Problems to solve:
- A) In the kernel patch review, what function does the reviewer suggest converting to?
- B) Copy the part of the kernel patch review between "Beware that some" and "conversion to vsnprintf().", inclusive, renaming "min_t" to "clamp_t".

Text:
====================
I suspect that (netconsole > serial) nowadays.
+ */
+# define TRACE_ENTRIES_DEFAULT 16384UL
+#else
+# define TRACE_ENTRIES_DEFAULT 65536UL
+#endif
+static unsigned long trace_nr_entries = TRACE_ENTRIES_DEFAULT;
/* trace_types holds a link list of available tracers. */
static struct tracer *trace_types __read_mostly;
@@ -2930,6 +2941,166 @@ static __init void tracer_init_debugfs(v
#endif
}
+#ifdef CONFIG_FTRACE_DUMP_ON_OOPS
+static int trace_panic_handler(struct notifier_block *this,
+ unsigned long event, void *unused)
+{
+ ftrace_dump();
+ return NOTIFY_OK;
+}
+
+static struct notifier_block trace_panic_notifier = {
+ .notifier_call = trace_panic_handler,
+ .next = NULL,
+ .priority = 150 /* priority: INT_MAX >= x >= 0 */
+};
+
+static int trace_die_handler(struct notifier_block *self,
+ unsigned long val,
+ void *data)
+{
+ switch (val) {
+ case DIE_OOPS:
+ ftrace_dump();
+ break;
+ default:
+ break;
+ }
+ return NOTIFY_OK;
+}
+
+static struct notifier_block trace_die_notifier = {
+ .notifier_call = trace_die_handler,
+ .priority = 200
+};
+
+static void
+trace_printk_seq(struct trace_seq *s)
+{
+ int len = s->len >= PAGE_SIZE ? PAGE_SIZE - 1 : s->len;
That's an open-coded min().
Beware that some architectures' PAGE_SIZE has unsigned long type and
others have a different type (unsigned?) so a min() on PAGE_SIZE will
warn on some architectures and not on others. min_t will fix that.
+ s->buffer[len] = 0;
+ printk("%s", s->buffer);
If the null-termination of ->buffer[] was actually needed then we have
a big problem here.
I'd suggest a conversion to vsnprintf().
+ trace_seq_reset(s);
+}
+
+
+static struct trace_iterator dump_iter;
+static raw_spinlock_t ftrace_dump_lock =
+ (raw_spinlock_t)__RAW_SPIN_LOCK_UNLOCKED;
argh. Please never do an uncommented raw_spinlock_t. It's just
impossible for your readers to work out ytf it was chosen.
+static int dump_running;
+
+void ftrace_dump(void)
+{
+ struct trace_iterator *iter = &dump_iter;
+ struct trace_array_cpu *data;
+ static cpumask_t mask;
+ unsigned long flags;
+ int cpu, ret;
+ int cnt = 0;
+
+ local_irq_save(flags);
+
+ /* only one dump at a time */
+ __raw_spin_lock(&ftrace_dump_lock);
Should we have a __raw_spinlock_irqsave()?
+ if (dump_running)
+ ret = 1;
+ else {
+ dump_running = 1;
+ ret = 0;
+ }
+ __raw_spin_unlock(&ftrace_dump_lock);
+
+ if (ret)
+ goto out;
+
+ /* No turning back! */
+ ftrace_kill_atomic();
+
+ printk("Dumping ftrace buffer:\n");
didst thou run checkpatch?
====================
Supplied material:

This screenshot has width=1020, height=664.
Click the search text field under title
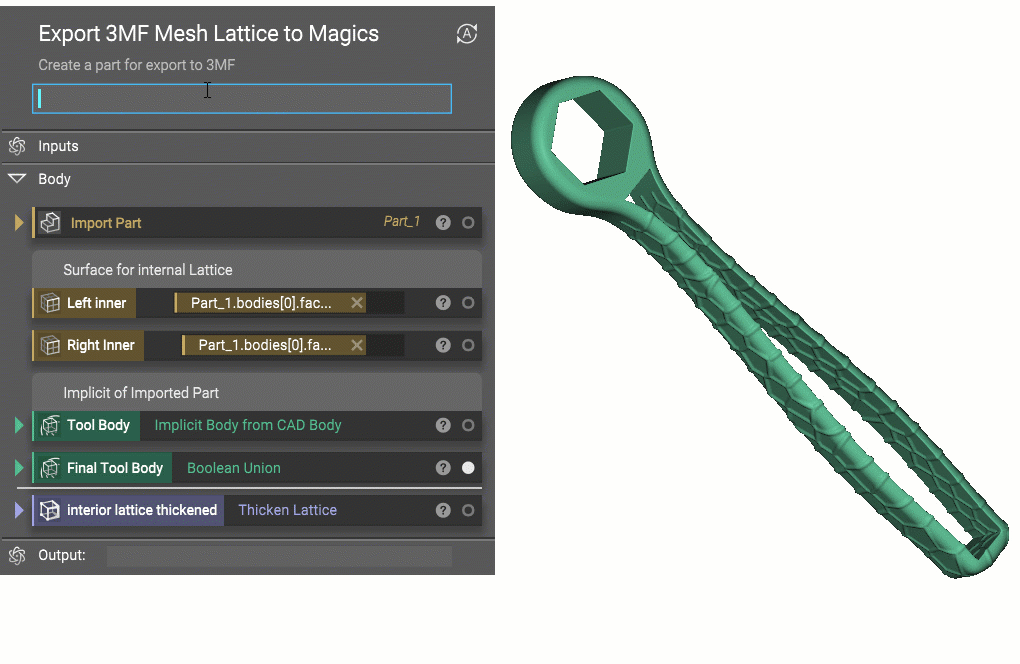(242, 99)
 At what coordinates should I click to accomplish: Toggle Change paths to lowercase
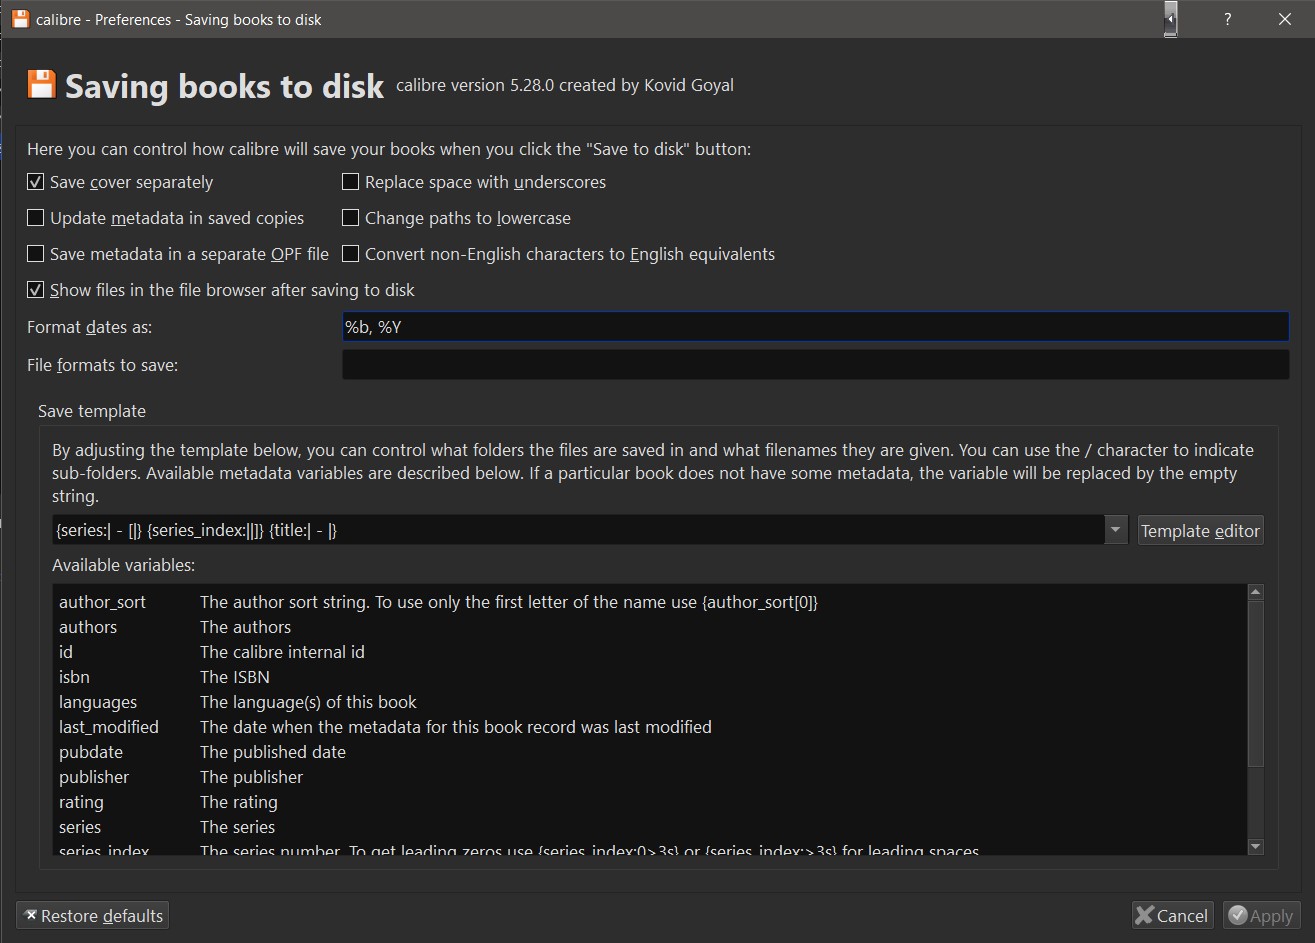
====================
List of solutions:
- A) vsnprintf()

- B)
Beware that some architectures' PAGE_SIZE has unsigned long type and
others have a different type (unsigned?) so a min() on PAGE_SIZE will
warn on some architectures and not on others. clamp_t will fix that.
+ s->buffer[len] = 0;
+ printk("%s", s->buffer);
If the null-termination of ->buffer[] was actually needed then we have
a big problem here.
I'd suggest a conversion to vsnprintf().